I performed an experiment where I drove around the city for a bit and found all the 2WIRE### SSIDs I could, as to limit the amount of SSIDs to examine. I then precomputed ALL the handshake possibilities for each SSID (If you have two networks with the same SSID and different passwords, the handshake doesn't look the same). The database was massive, but of all the 2wire### i had almost a 80% success rate being able to determine the WPA2 password. The ones I couldn't the users either changed the default password or had a newer 2wire that came with a alphanumeric passwords.

If they want in, they're going to get in, it's only a matter of when and what they can reach. Wifi should be isolated from the wired net.
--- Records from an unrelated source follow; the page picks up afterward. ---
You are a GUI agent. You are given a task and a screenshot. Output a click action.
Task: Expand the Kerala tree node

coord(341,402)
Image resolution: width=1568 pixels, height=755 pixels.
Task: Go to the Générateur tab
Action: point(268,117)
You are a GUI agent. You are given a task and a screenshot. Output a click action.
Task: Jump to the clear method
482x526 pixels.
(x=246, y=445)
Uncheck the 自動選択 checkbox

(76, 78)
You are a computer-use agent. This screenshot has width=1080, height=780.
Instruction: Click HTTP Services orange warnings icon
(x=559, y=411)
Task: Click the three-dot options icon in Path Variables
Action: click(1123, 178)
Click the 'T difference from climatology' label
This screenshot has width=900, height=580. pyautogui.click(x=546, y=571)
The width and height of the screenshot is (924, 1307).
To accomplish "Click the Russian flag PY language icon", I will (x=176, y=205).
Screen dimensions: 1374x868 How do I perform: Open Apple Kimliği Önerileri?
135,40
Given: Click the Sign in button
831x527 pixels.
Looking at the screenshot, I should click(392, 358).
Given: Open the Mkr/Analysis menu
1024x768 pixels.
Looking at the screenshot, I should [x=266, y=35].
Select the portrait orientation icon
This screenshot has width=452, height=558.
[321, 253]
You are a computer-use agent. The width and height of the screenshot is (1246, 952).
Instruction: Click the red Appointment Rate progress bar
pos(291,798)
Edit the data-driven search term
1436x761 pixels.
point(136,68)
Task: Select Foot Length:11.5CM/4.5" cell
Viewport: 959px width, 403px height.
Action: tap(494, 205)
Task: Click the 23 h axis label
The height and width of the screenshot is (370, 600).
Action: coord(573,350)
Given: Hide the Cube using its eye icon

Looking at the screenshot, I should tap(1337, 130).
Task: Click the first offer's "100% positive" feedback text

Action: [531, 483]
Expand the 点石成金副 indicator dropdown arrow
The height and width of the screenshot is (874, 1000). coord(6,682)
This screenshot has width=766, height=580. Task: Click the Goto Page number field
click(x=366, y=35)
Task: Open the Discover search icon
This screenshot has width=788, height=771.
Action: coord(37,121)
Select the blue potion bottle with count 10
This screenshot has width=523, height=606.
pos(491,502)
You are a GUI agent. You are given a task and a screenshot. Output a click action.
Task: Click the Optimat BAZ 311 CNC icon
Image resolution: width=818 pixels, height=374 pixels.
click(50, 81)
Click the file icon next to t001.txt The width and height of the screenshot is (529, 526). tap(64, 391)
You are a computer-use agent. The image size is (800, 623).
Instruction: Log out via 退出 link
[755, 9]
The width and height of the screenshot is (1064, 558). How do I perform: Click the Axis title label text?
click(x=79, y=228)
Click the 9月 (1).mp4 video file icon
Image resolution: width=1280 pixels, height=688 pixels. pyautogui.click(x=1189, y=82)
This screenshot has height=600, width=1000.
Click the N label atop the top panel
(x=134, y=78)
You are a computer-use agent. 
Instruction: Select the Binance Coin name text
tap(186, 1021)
MAC addresses can be sniffed and spoofed. Encryption is just a math problem. If you're not moving, a computer can crank on it for as long as it's needed.

For good security, you would do two phase authentication (Radius, etc) and a Certificate. You should rotate passwords and certificates on a periodic basis as well as turning off radios during middle of night, if not also in day when no one else is home, etc.

Agreed, hiding your SSID and MAC filtering do nothing to improve your security, they only add headache.